#### [READING PASSAGE]
These are my reasons.
The law
6
Sometimes, people make detailed provision for the manner and
location of their funeral in their wills. When they do not, and do
not otherwise make their wishes clear, the common law provides that
the right to bury accrues to their testate or intestate heirs,
or,
failing that, to what have been called “legitimate children or
blood relations” (see
Finlay v Kutoane
1993 (4) SA 675
(W) at 680D-I).
7
However, Judges of this Division have long been reluctant to
apply this set of priorities rigidly (see
Trollip v Du Plessis
2002 (2) SA 242
(W)). They have also, quite rightly, recognised that
the common law ought not to be applied in disputes concerning a
deceased individual
who has arranged their affairs according to
customary law, and who expects customary law to apply after their
death. In the context
of burial litigation, however, there are real
problems with ascertaining what customary law is in any particular
case, since the
content of that law will generally have to be proved,
sometimes by way of oral evidence. That sort of evidence is unlikely
to make
its way before a court in an urgent application, which is the
type of proceeding in which the right to bury is most often
contested.
8
It appears from some of the reported cases that litigants
seeking to assert burial rights often rush to court to obtain orders
dealing
with the deceased person’s marital status at the time
of their death (see, for example,
Thembisile v Thembisile
2002
(2) SA 209
(T)). They then argue that the right to bury accrues to
the customary law spouse if the marriage is proved, and to the
deceased
person’s family if it is not.

[Rows on locating words and elements]
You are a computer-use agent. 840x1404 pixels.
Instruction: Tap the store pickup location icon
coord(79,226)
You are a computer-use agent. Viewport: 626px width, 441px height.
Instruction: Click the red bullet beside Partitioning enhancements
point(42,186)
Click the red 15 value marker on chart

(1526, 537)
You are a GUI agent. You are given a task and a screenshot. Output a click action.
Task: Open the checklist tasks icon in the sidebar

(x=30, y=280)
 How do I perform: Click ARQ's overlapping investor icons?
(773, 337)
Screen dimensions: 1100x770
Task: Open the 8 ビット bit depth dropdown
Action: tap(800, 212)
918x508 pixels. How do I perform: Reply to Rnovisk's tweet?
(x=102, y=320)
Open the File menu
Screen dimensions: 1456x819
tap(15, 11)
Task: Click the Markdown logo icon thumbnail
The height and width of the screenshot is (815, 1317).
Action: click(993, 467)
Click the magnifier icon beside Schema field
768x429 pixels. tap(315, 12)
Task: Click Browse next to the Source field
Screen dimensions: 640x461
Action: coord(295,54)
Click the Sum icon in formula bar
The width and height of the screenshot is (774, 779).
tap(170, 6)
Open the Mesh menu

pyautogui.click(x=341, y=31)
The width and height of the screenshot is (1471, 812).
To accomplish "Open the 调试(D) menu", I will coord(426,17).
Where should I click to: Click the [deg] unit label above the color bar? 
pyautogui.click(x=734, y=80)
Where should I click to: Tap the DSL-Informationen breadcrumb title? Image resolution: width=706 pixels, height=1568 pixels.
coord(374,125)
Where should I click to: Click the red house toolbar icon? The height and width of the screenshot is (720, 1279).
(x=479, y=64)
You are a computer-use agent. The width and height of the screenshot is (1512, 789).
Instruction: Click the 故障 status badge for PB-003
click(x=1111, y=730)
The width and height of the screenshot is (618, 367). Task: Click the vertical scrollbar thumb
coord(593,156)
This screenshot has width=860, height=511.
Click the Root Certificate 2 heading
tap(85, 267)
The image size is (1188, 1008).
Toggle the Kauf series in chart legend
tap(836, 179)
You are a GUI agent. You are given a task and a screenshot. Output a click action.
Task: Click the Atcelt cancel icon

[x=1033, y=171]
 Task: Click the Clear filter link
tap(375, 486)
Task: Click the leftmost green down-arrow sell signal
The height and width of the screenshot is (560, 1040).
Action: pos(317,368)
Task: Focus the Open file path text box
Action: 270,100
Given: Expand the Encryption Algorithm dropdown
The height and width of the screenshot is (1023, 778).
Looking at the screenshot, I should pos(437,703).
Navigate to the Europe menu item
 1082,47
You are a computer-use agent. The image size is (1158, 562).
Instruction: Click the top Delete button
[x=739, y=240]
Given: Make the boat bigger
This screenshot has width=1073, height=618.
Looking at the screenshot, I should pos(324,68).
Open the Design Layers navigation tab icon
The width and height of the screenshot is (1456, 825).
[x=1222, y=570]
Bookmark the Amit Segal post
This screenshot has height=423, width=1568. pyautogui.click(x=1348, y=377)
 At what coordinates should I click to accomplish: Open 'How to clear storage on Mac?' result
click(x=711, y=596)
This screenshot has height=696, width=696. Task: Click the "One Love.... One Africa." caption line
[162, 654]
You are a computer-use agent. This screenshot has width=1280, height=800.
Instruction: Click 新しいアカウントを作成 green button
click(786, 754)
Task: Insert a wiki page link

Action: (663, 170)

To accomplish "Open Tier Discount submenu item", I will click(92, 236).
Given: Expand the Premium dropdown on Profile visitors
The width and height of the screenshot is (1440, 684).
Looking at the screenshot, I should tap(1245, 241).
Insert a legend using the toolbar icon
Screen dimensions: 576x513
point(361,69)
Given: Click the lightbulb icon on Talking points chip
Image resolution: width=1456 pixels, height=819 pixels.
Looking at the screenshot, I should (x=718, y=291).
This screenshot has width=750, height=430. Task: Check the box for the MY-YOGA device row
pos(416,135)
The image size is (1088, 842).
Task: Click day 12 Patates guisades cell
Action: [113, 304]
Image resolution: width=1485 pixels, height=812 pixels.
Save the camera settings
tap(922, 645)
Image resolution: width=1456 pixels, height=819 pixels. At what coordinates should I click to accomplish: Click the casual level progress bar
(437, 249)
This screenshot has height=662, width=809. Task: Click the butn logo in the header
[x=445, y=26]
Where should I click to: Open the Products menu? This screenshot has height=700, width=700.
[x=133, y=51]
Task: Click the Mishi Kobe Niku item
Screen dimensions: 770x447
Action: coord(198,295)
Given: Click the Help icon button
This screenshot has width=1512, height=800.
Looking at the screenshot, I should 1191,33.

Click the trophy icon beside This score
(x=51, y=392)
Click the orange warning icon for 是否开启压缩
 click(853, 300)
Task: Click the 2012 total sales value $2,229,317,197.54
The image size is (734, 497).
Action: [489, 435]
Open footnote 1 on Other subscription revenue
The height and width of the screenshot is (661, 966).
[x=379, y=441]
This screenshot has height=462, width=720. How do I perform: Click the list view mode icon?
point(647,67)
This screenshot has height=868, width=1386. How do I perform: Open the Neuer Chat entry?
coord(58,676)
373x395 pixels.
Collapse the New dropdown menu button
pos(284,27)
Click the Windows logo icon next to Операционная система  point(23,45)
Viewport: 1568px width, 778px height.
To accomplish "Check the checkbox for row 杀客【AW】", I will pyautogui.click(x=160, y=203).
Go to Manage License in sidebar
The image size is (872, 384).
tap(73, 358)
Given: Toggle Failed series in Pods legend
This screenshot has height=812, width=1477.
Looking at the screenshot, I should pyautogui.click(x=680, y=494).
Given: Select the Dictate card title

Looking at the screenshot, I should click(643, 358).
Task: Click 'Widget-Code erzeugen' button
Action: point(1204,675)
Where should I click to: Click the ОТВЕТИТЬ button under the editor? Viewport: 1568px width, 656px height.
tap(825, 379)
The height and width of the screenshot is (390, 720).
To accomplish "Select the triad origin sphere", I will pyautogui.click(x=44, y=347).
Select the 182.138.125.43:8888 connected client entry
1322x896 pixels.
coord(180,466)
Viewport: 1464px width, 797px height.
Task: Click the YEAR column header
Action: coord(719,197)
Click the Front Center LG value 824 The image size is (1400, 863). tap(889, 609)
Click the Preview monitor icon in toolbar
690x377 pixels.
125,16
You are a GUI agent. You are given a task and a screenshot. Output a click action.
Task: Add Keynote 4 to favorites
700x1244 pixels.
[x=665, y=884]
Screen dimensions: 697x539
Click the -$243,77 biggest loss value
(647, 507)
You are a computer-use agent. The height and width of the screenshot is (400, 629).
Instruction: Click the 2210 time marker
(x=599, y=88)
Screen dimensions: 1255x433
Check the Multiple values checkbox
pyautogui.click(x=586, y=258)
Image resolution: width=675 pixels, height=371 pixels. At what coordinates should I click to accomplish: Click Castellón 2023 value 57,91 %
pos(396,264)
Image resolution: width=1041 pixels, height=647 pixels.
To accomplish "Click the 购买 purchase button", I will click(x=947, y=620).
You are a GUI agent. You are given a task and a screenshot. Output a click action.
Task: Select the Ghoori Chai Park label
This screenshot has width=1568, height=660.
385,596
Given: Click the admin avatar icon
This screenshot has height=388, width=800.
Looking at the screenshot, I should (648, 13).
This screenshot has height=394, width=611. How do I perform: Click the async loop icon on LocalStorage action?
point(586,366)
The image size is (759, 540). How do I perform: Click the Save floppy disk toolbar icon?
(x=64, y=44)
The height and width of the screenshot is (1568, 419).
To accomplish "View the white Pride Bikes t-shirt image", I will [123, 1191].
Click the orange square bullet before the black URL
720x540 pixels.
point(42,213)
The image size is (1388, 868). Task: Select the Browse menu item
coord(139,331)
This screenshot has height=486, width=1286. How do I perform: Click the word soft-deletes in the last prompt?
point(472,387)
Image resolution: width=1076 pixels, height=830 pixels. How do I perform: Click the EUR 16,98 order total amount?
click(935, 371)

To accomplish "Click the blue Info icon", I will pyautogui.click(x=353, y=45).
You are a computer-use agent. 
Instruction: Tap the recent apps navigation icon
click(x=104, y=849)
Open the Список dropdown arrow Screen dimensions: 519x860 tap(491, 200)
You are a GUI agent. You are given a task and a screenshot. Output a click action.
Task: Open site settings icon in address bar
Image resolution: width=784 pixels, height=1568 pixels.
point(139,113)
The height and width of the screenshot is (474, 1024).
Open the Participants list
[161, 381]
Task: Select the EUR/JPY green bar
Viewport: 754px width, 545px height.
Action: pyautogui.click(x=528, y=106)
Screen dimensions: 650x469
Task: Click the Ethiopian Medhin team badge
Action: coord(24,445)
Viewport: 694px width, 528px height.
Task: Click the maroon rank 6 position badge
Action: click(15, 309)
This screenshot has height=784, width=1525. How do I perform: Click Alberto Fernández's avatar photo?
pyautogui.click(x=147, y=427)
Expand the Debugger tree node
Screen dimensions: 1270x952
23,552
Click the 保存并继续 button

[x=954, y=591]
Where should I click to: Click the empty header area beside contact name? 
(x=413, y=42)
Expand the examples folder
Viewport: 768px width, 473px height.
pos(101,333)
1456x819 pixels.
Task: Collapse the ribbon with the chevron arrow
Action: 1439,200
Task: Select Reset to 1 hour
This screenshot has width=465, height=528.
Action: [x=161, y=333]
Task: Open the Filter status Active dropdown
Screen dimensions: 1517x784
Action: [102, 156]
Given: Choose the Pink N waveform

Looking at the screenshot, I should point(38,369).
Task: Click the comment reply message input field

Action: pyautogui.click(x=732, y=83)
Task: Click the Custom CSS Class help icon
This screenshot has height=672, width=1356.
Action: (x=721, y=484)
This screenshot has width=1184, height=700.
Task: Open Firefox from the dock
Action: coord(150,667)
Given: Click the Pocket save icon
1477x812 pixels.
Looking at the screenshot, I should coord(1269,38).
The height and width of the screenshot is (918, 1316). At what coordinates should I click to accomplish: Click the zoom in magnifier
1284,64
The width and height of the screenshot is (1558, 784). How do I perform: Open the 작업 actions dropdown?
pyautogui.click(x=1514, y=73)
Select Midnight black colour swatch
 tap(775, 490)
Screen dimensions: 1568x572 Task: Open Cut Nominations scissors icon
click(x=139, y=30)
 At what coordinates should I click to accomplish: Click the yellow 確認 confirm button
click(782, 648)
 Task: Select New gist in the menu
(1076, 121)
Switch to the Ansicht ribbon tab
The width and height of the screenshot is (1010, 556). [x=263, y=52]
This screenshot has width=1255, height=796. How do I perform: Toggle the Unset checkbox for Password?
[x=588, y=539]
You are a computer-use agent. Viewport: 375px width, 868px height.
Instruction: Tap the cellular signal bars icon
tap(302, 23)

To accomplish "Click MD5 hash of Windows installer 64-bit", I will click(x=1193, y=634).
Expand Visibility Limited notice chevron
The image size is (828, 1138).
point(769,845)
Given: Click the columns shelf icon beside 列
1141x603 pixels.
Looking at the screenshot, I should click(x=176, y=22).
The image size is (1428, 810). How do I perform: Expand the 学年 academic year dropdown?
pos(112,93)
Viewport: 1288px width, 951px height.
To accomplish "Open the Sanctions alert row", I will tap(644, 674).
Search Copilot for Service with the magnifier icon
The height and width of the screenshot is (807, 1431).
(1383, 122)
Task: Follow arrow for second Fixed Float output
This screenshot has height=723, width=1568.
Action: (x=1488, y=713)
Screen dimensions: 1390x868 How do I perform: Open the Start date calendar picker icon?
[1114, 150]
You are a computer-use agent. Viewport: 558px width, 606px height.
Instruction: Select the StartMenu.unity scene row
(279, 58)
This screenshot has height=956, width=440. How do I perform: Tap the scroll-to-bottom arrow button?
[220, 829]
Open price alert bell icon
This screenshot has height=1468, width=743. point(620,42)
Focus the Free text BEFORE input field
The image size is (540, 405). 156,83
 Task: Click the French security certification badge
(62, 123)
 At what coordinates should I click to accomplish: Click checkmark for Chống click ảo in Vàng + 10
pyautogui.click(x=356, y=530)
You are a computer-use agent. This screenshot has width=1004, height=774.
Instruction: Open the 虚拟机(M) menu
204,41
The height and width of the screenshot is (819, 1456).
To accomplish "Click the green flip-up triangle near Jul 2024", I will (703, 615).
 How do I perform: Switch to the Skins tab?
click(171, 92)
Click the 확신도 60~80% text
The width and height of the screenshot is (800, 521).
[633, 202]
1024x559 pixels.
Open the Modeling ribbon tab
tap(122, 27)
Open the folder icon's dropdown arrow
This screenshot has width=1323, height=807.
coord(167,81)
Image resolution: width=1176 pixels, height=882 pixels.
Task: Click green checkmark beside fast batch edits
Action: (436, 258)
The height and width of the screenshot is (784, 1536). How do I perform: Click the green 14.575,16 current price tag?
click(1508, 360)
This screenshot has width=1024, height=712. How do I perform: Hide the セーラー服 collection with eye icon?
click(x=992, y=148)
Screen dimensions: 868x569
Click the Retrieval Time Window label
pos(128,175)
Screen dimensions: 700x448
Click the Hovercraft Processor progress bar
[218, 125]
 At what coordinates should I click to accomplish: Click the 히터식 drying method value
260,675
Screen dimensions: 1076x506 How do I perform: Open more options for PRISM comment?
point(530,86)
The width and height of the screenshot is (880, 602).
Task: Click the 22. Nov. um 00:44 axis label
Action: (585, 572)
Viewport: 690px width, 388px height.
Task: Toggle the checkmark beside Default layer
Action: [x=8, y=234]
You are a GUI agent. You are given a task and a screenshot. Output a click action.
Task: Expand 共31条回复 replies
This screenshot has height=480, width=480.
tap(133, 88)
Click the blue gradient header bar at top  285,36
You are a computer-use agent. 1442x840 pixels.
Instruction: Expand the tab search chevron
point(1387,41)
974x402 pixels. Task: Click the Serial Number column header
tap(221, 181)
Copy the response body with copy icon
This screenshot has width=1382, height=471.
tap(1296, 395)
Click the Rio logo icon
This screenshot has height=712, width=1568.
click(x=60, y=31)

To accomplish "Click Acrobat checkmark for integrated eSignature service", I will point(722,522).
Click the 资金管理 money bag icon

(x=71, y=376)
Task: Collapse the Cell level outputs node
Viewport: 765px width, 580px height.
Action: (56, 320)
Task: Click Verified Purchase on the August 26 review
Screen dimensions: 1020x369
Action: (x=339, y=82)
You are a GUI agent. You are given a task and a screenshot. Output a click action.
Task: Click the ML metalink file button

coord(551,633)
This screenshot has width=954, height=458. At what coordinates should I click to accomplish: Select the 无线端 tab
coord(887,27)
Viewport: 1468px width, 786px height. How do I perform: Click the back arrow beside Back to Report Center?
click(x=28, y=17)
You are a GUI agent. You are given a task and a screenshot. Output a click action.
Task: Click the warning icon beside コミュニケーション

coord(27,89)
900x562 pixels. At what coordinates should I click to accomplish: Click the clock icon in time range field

#### [GIVEN PROBLEM A]
In the rows, from the first one through the line containing "Action: tap(800, 212)", substitute "Directive" for every "Instruction" and reproduce those lines with nothing else altered.
#### [GIVEN PROBLEM B]
Pick up the judgment on burial rights where it stops and continue it.

#### [EXERCISE OUTPUT A]
You are a computer-use agent. 840x1404 pixels.
Directive: Tap the store pickup location icon
coord(79,226)
You are a computer-use agent. Viewport: 626px width, 441px height.
Directive: Click the red bullet beside Partitioning enhancements
point(42,186)
Click the red 15 value marker on chart

(1526, 537)
You are a GUI agent. You are given a task and a screenshot. Output a click action.
Task: Open the checklist tasks icon in the sidebar

(x=30, y=280)
 How do I perform: Click ARQ's overlapping investor icons?
(773, 337)
Screen dimensions: 1100x770
Task: Open the 8 ビット bit depth dropdown
Action: tap(800, 212)

#### [EXERCISE OUTPUT B]
9
That seems to have been the approach in
LS v RL
2019
(4) SA 50
(GJ). However, in that matter, Mokgoathleng J declined to
tie the status of the applicant’s relationship with the
deceased
person to the right to bury them. Despite concluding that
the applicant had demonstrated the existence of a customary law
marriage,
Mokgoathleng J
found that, on the
facts of that particular case, the wishes of the deceased person’s
spouse had to yield to a broader public
and communal interest in
laying to rest an individual who was apparently an important public
figure. On the strength of that broader
communal interest, and on the
basis of a number of practical considerations he set out,
Mokgoathleng J refused the spouse’s
application to declare that they had the exclusive right to bury the
deceased.
10
It follows from all of this that, if there
ever was a strictly enforced common law approach to the question of
the right to bury
a deceased person, that approach has yielded to a
much suppler jurisdiction, which takes into account the wishes of the
deceased
person where these are known, the relationships between the
parties concerned, those parties’ relationships to the
deceased,
broader communal and familial expectations of the grieving
and funereal process, and such practical considerations as are
relevant
at the time the dispute about burial rights arises and is
adjudicated.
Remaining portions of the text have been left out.